§ Available records
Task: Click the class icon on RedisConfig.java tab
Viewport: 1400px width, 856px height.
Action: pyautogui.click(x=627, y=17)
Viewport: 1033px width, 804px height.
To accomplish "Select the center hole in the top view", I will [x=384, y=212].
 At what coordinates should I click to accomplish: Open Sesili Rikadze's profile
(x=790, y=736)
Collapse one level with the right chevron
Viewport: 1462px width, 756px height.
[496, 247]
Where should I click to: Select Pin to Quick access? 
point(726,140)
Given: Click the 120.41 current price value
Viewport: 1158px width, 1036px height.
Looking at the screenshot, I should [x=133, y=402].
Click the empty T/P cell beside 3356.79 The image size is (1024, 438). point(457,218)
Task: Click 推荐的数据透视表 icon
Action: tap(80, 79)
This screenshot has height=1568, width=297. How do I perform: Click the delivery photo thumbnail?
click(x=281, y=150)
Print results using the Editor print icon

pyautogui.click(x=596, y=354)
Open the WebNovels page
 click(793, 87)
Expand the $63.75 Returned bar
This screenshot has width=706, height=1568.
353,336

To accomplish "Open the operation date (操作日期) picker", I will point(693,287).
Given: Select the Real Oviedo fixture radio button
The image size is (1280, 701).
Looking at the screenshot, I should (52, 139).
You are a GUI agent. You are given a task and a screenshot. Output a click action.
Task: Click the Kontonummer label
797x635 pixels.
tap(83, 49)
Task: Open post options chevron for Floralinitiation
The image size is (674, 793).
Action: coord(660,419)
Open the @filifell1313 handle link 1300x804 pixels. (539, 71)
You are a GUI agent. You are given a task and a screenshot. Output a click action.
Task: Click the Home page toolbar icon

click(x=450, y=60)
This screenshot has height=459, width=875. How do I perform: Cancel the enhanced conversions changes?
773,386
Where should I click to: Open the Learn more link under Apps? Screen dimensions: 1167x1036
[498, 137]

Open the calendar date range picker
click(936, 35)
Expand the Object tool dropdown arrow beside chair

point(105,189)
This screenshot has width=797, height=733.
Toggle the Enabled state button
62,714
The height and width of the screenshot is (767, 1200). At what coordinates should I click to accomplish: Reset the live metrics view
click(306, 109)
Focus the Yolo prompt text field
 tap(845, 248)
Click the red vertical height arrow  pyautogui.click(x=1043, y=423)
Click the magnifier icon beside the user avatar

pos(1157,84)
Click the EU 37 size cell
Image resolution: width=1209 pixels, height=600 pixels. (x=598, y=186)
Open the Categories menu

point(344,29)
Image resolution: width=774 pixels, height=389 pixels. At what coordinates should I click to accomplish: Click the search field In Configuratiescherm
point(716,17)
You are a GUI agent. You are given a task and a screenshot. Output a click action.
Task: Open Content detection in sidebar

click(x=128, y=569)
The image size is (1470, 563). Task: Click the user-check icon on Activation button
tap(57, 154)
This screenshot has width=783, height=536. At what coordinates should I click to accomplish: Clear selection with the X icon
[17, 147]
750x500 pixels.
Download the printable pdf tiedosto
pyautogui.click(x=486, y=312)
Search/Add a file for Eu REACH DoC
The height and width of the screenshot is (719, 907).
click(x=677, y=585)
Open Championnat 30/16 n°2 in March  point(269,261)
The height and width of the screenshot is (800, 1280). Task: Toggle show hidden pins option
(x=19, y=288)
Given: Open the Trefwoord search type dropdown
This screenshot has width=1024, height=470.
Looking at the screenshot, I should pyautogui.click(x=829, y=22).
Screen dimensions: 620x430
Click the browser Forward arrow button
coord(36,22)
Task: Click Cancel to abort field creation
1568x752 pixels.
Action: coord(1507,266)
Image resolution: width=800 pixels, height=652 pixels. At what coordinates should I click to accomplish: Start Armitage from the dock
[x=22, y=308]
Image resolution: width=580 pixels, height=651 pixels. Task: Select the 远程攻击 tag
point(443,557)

§ Work to complete
Quote only the lines from the line containing "The height and width of the screenshot is (800, 1280)." through the end of the entries, keeping the first and the last.

§ Task solution
The height and width of the screenshot is (800, 1280). Task: Toggle show hidden pins option
(x=19, y=288)
Given: Open the Trefwoord search type dropdown
This screenshot has width=1024, height=470.
Looking at the screenshot, I should pyautogui.click(x=829, y=22).
Screen dimensions: 620x430
Click the browser Forward arrow button
coord(36,22)
Task: Click Cancel to abort field creation
1568x752 pixels.
Action: coord(1507,266)
Image resolution: width=800 pixels, height=652 pixels. At what coordinates should I click to accomplish: Start Armitage from the dock
[x=22, y=308]
Image resolution: width=580 pixels, height=651 pixels. Task: Select the 远程攻击 tag
point(443,557)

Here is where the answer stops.